Предложенный текст
╔══

Кубанские Новости
Культура

Последний трагический поэт

Рецензия на книгу Юрия Кузнецова «Крестный ход».

Во времена усиления графоманов и резкого уменьшения толковых читателей Юрий Кузнецов продолжал верить, что поэзия – тайна, первый поэт – Бог, его дар – художественное слово, божественный способ общения с человеком – миф. Это не синоним вымысла и наивности, а главный смысл творчества. Благодаря мифу вроде бы случайные слова превращаются в духовное знание. Поэзия ближе к философии и религии, чем к рифмованному удовольствию.

Дерзкий, красивый в мрачных парадоксах Кузнецов. Трудный в общении, создающий себе врагов при отсутствии видимых причин, всегда атакующий первым. Рисовать его портрет мягкими красками не стоит. Был свободен от гордыни? «Звать меня Кузнецов. Я один, / Остальные – обман и подделка». Был мягким и пушистым в любовной лирике?

«Я вырву губы, чтоб всю жизнь смеяться / Над тем, что говорил тебе: люблю». Превыше всего ценил родовые связи? « - Отец! – кричу. – Ты не принес нам счастья! - / Мать в ужасе мне закрывает рот!» Не имел никакого отношения к декадентам? «За то, что вам в огне пылать / На том и этом свете, / Позвольте мне поцеловать / Вам эти руки, леди».

Как относился к Кубани? По-разному, но всегда без слезного пафоса и с устойчивым недоверием. Как в последней поэме «Сошествие в ад», где в местах мучения кузнецовский герой встречает рыхлого земляка:

«Был на Кубани казак, да весь вышел, к несчастью. / Сильно, видать, был пришиблен советскою властью. / Шепчет, бывало, таращась, как сыч на свечу: / - Можно, я крикну? А что, если я закричу?... / Вот он и бродит, унылый, в долине печали. / К нам подошел и спросил: - Вы меня не видали?»

╚══

Выдержка из данных
╔══

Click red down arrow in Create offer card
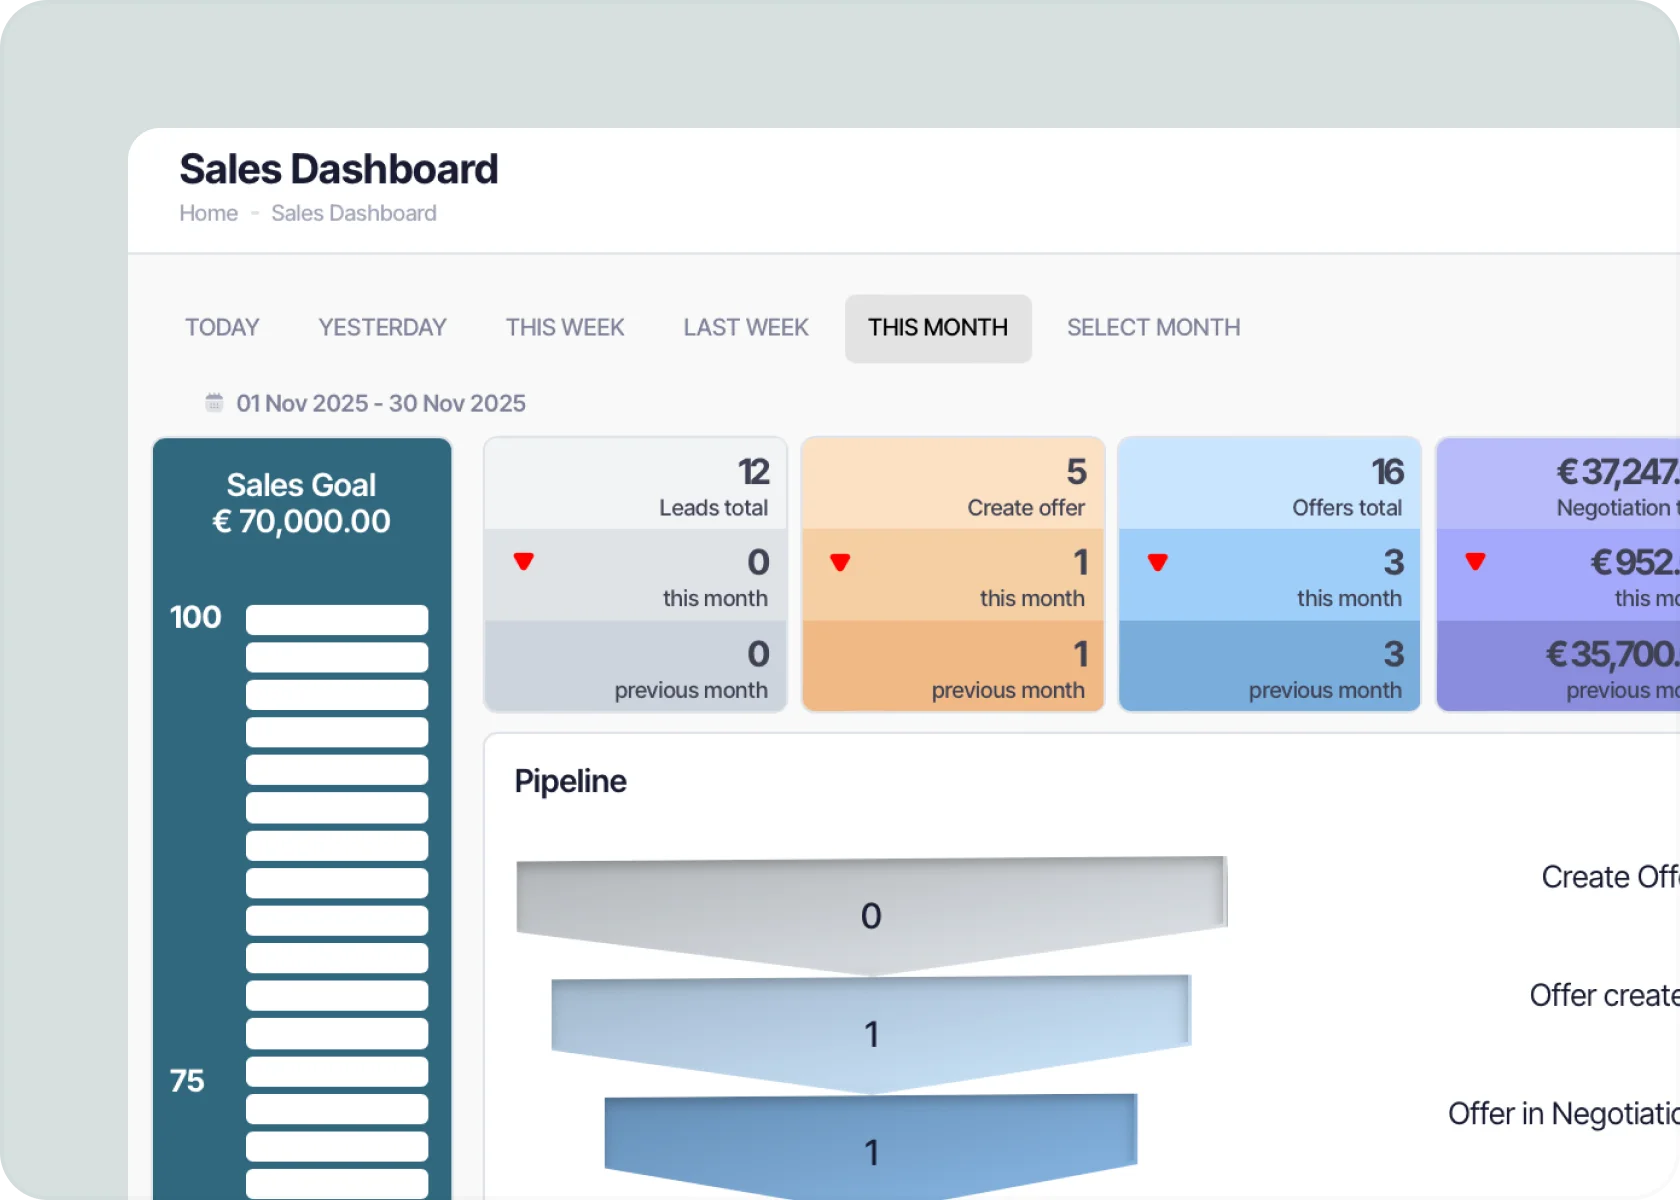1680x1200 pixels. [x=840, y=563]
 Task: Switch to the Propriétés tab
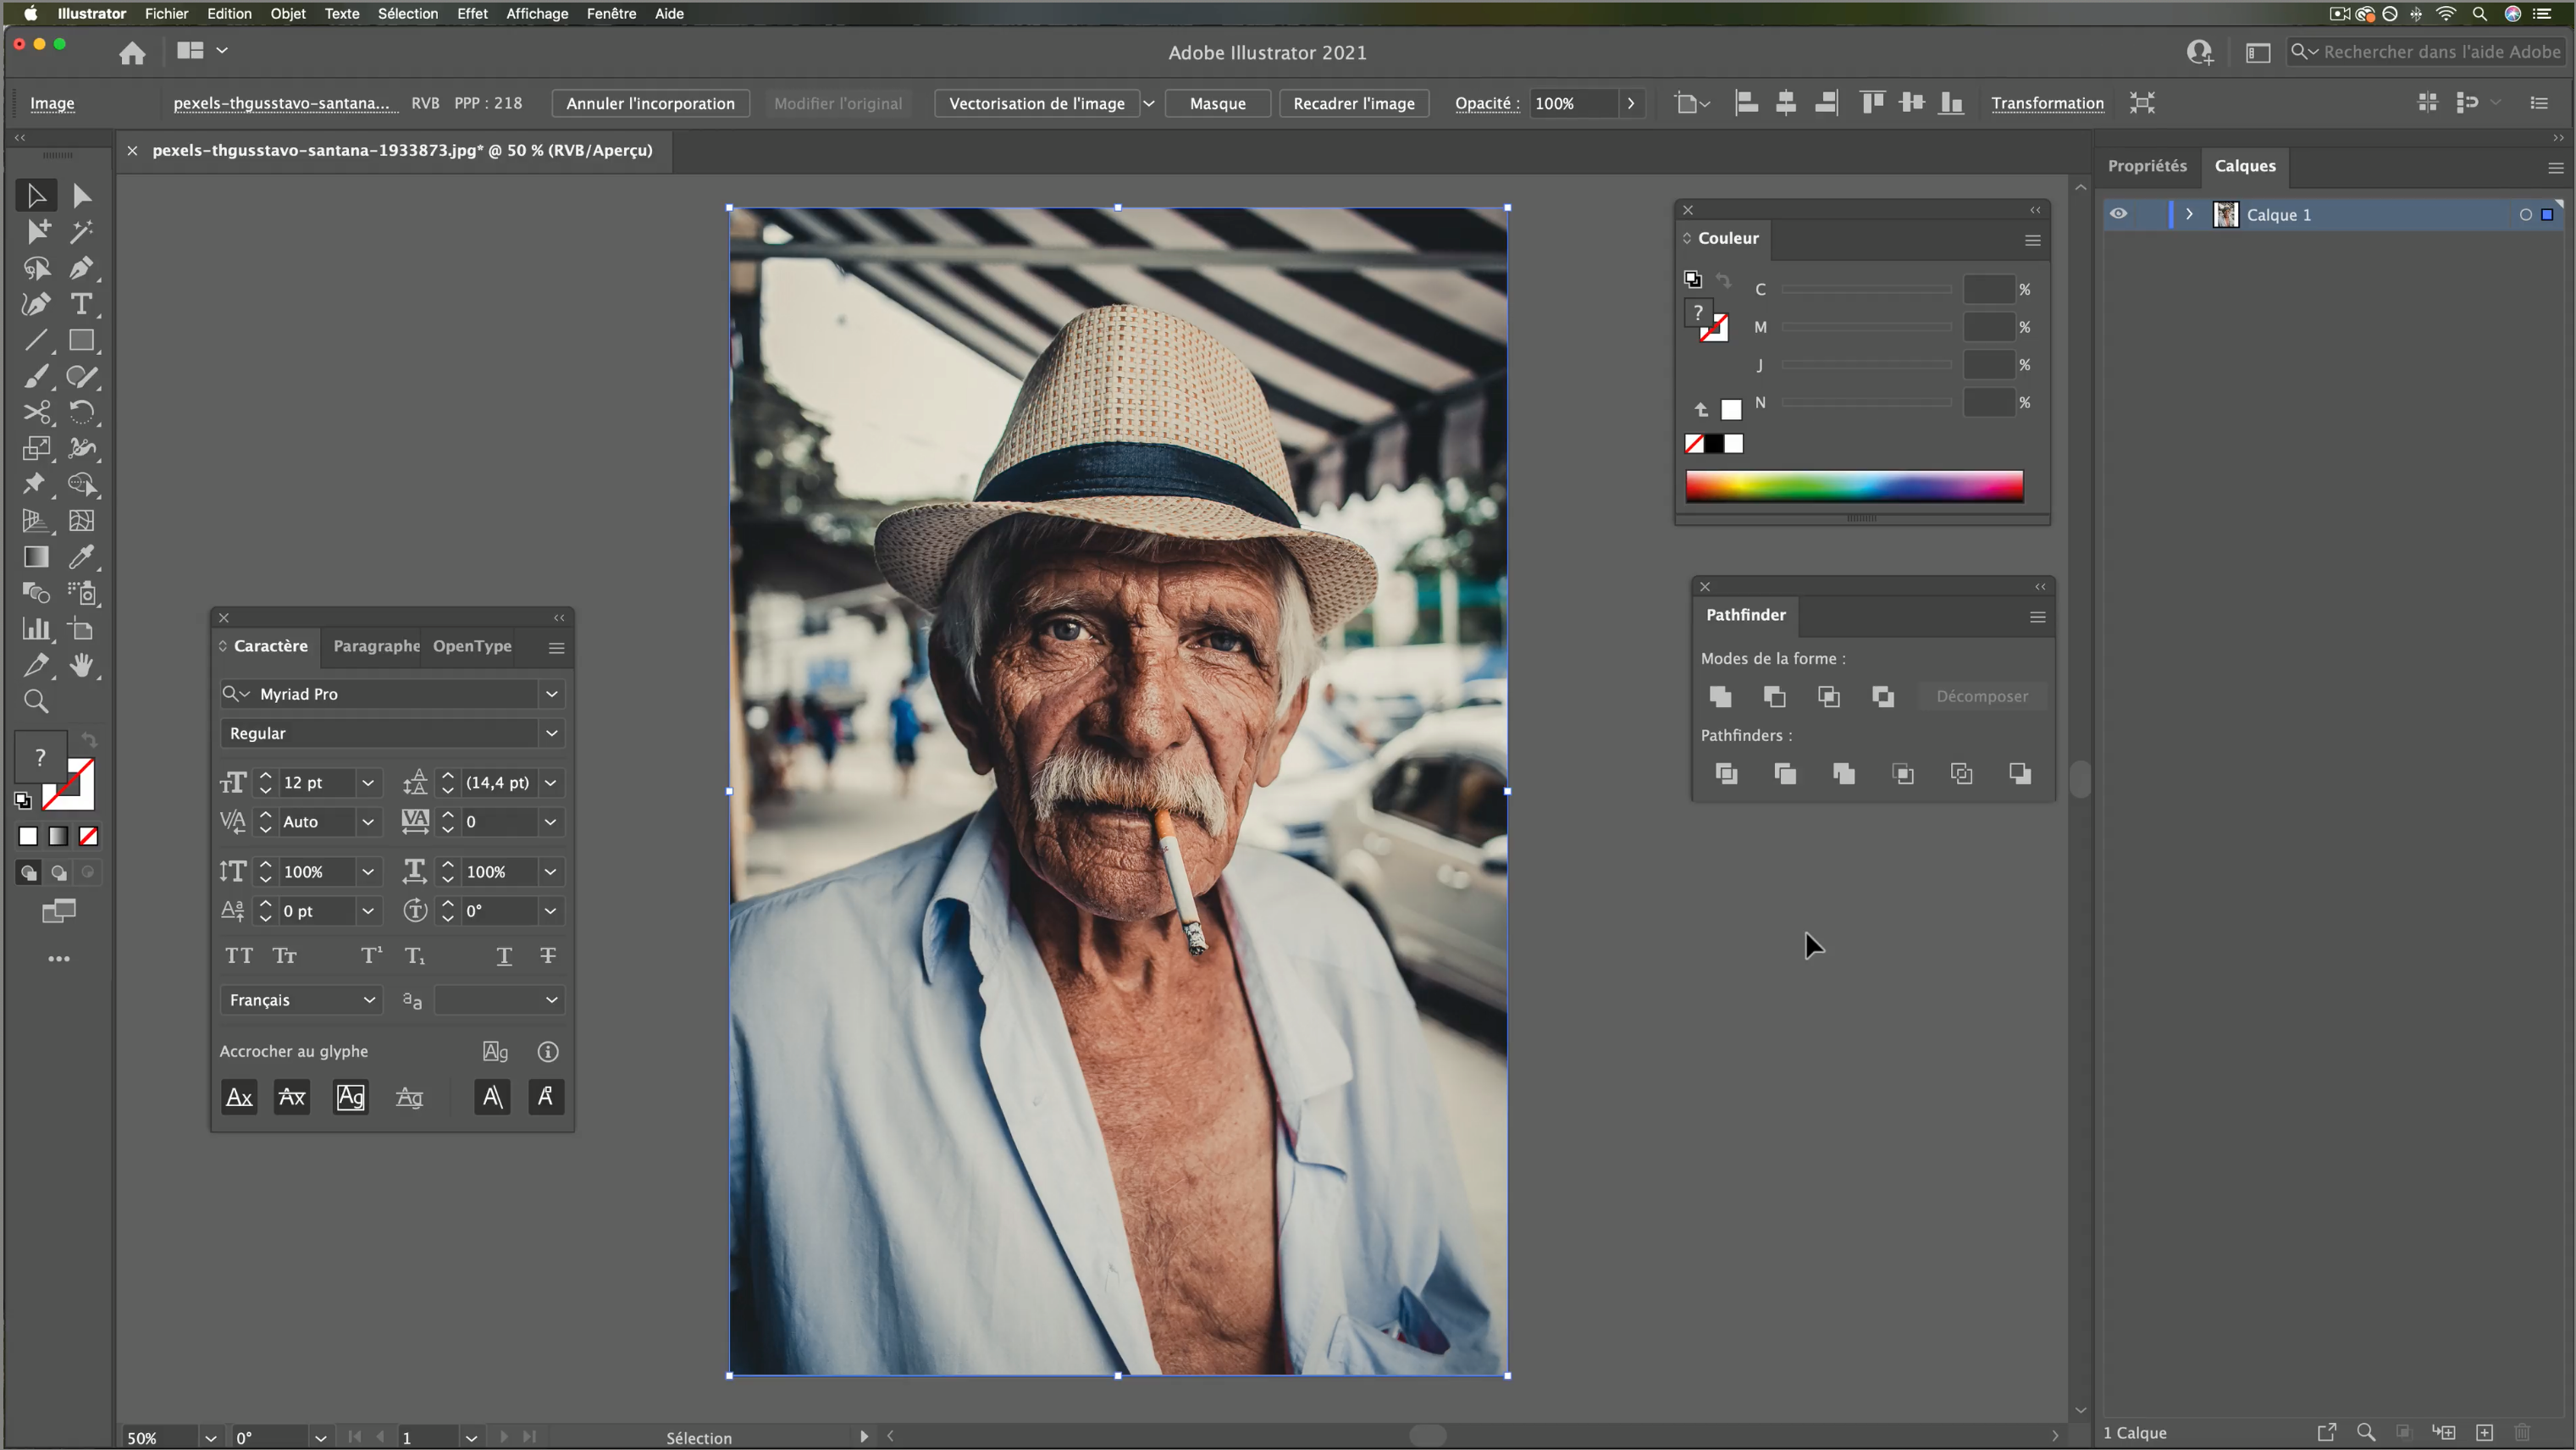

╚══

Задания к тексту
1. Почему в рецензии на книгу Кузнецова сказано, что его портрет не стоит рисовать мягкими красками? Ответьте в одном–трех предложениях.
2. Воспроизведите без изменений отрывок из рецензии на книгу Кузнецова, начиная со слов «Дерзкий, красивый в» и заканчивая словами «в любовной лирике?».

Ответы к заданиям
1. Кузнецов был дерзким и трудным в общении. Он создавал себе врагов без видимых причин и всегда атаковал первым.

2.
Дерзкий, красивый в мрачных парадоксах Кузнецов. Трудный в общении, создающий себе врагов при отсутствии видимых причин, всегда атакующий первым. Рисовать его портрет мягкими красками не стоит. Был свободен от гордыни? «Звать меня Кузнецов. Я один, / Остальные – обман и подделка». Был мягким и пушистым в любовной лирике?